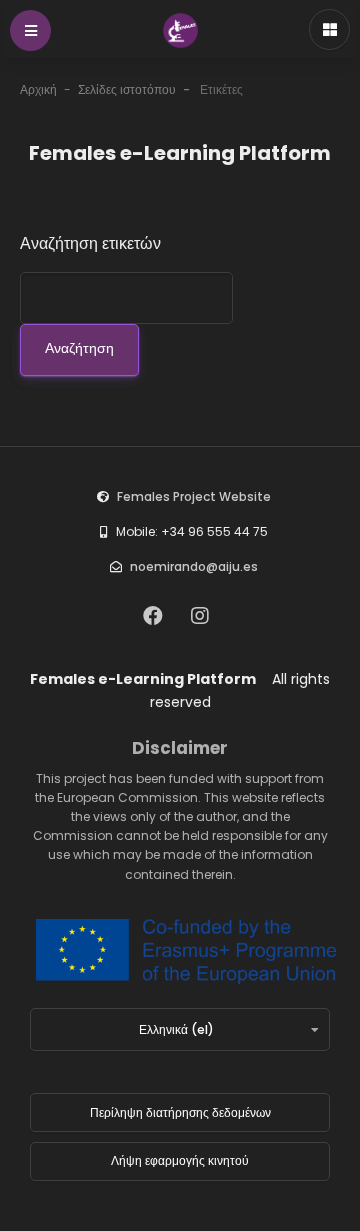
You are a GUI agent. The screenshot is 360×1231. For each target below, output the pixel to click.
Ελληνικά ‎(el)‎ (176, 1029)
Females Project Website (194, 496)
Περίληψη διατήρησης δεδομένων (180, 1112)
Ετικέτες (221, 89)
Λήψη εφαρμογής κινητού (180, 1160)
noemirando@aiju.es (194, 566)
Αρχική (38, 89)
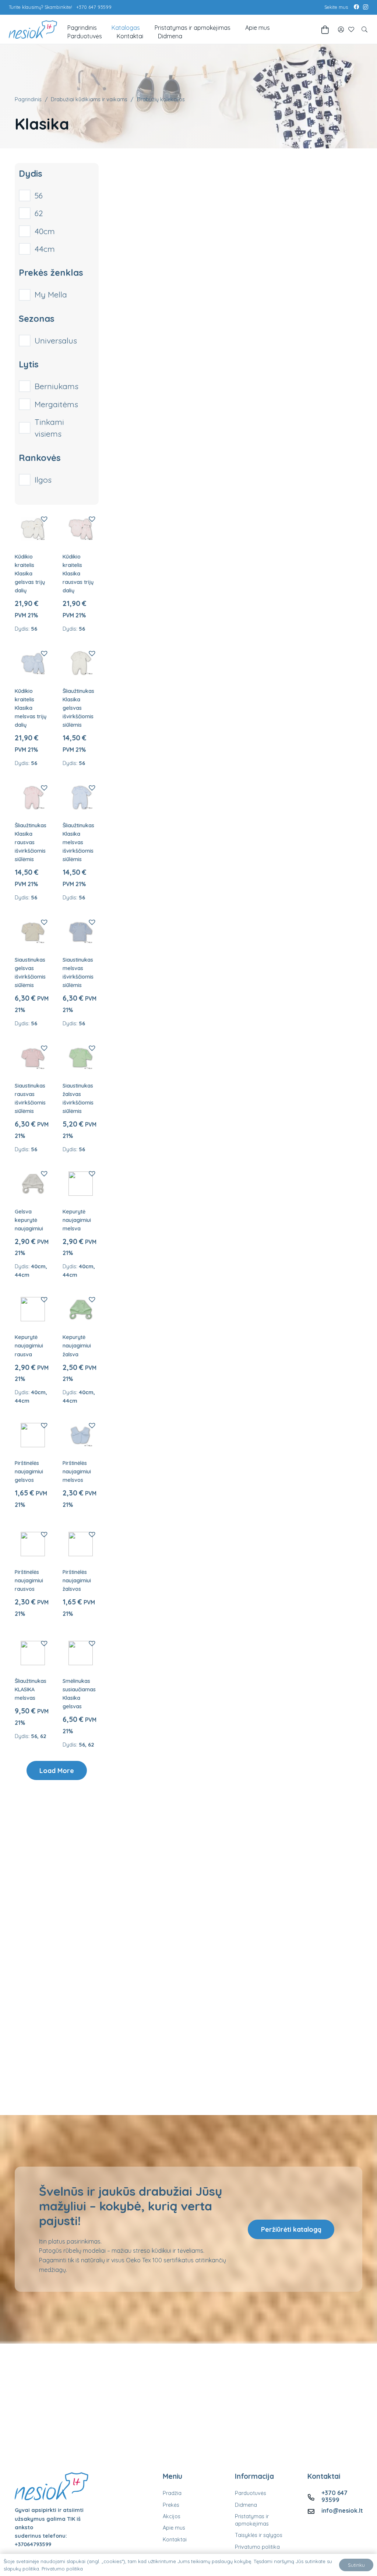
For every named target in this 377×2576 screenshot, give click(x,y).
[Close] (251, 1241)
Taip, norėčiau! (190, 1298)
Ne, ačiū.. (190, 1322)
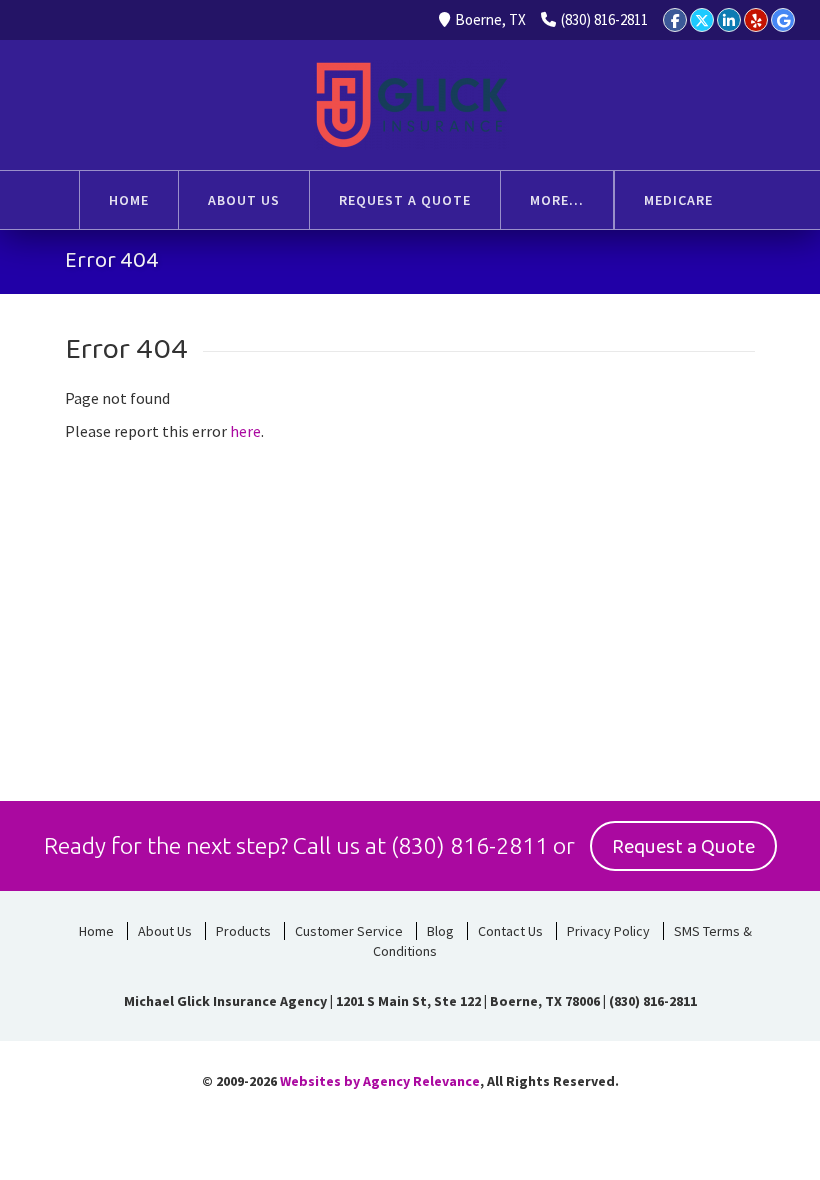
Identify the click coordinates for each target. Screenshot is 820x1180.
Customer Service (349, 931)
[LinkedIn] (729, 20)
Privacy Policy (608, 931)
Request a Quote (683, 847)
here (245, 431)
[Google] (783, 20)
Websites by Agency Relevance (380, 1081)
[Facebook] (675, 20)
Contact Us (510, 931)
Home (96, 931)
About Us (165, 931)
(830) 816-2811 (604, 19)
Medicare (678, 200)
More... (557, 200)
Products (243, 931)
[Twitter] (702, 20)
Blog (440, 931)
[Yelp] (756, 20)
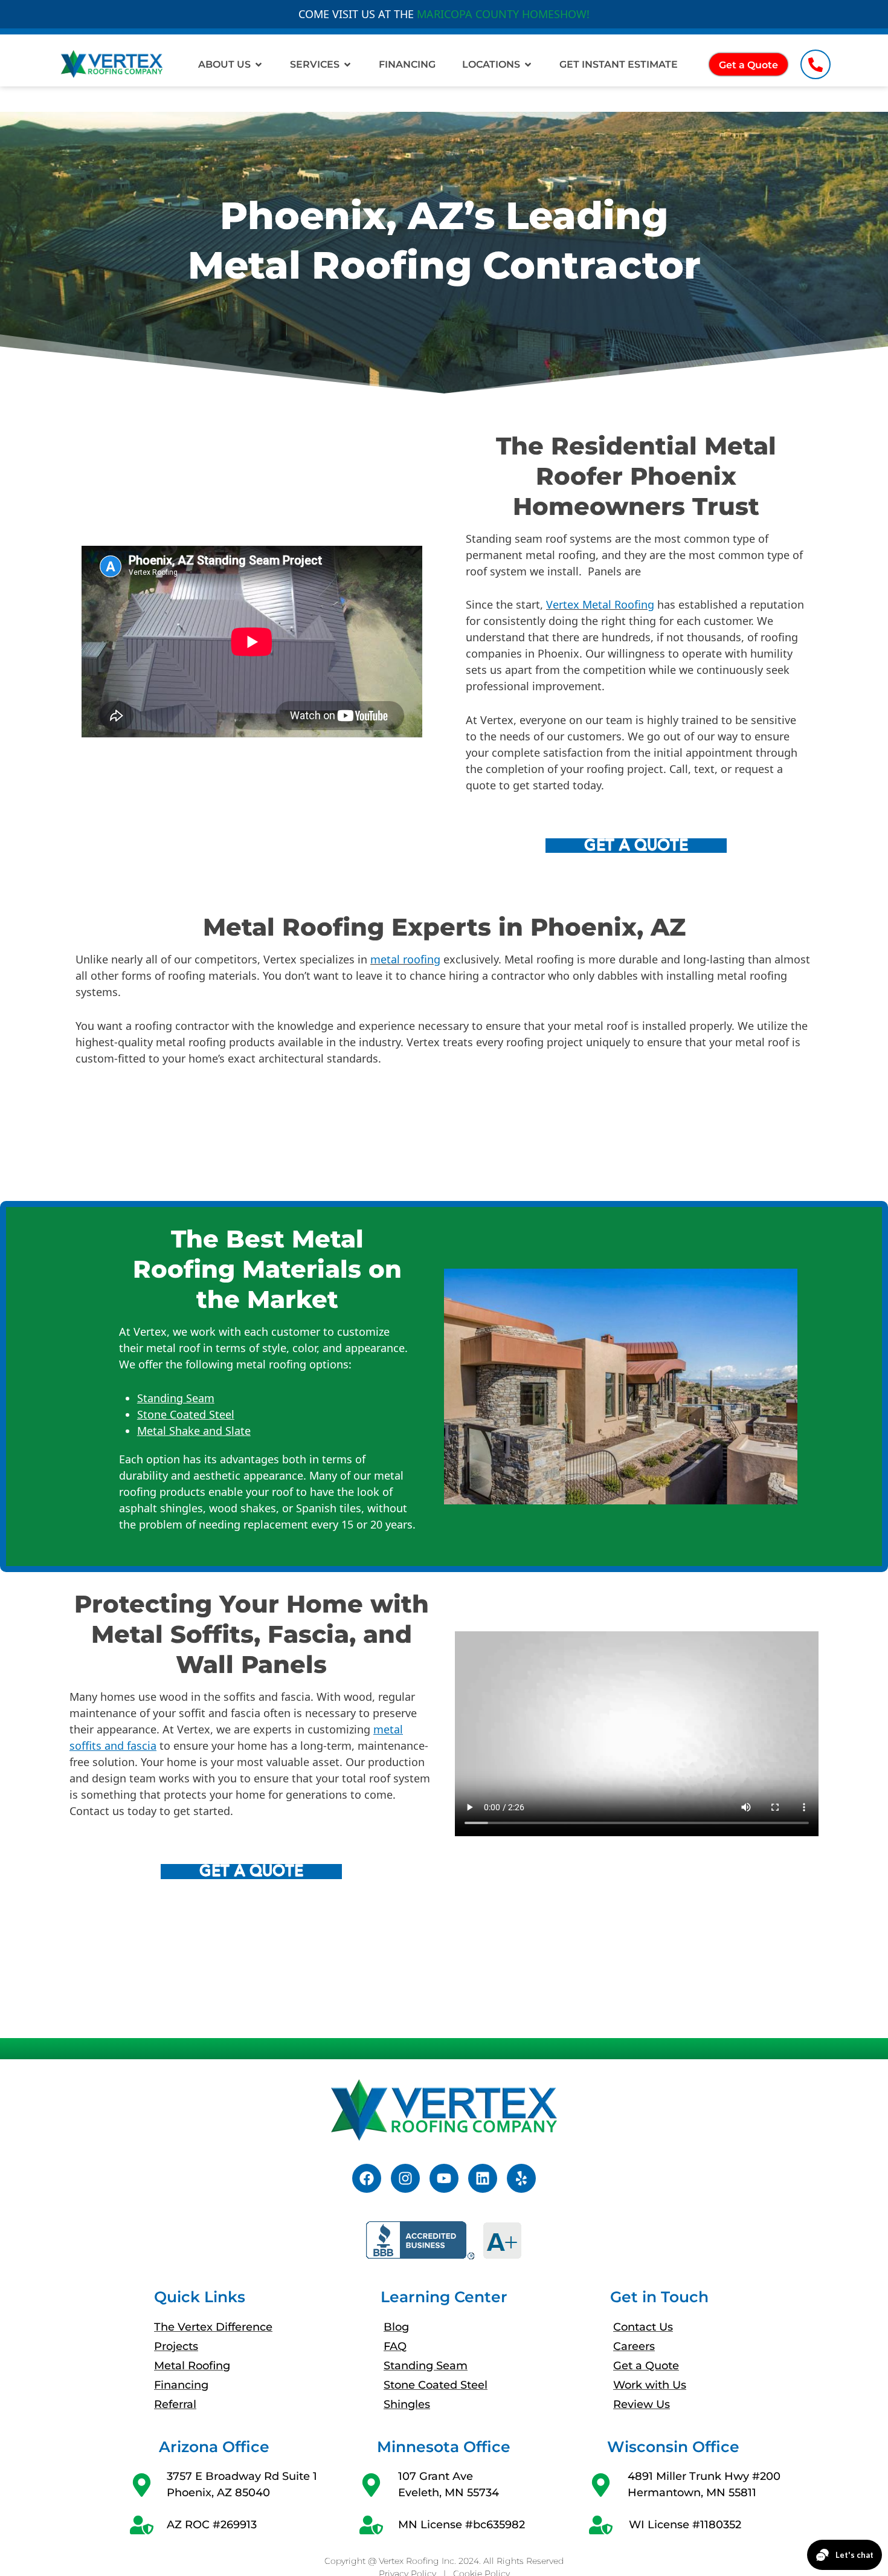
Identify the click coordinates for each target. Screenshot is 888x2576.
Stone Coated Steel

━━━━

YOUR GOAL:
Find the line with "Request a Quote (683, 847)" in the listing above, then write it out along with every later line through the last one, exactly, omitting pictures.

ANSWER BELOW:
Request a Quote (683, 847)
here (245, 431)
[Google] (783, 20)
Websites by Agency Relevance (380, 1081)
[Facebook] (675, 20)
Contact Us (510, 931)
Home (96, 931)
About Us (165, 931)
(830) 816-2811 (604, 19)
Medicare (678, 200)
More... (557, 200)
Products (243, 931)
[Twitter] (702, 20)
Blog (440, 931)
[Yelp] (756, 20)
Identify the click coordinates for each target. Screenshot is 888x2576.
Stone Coated Steel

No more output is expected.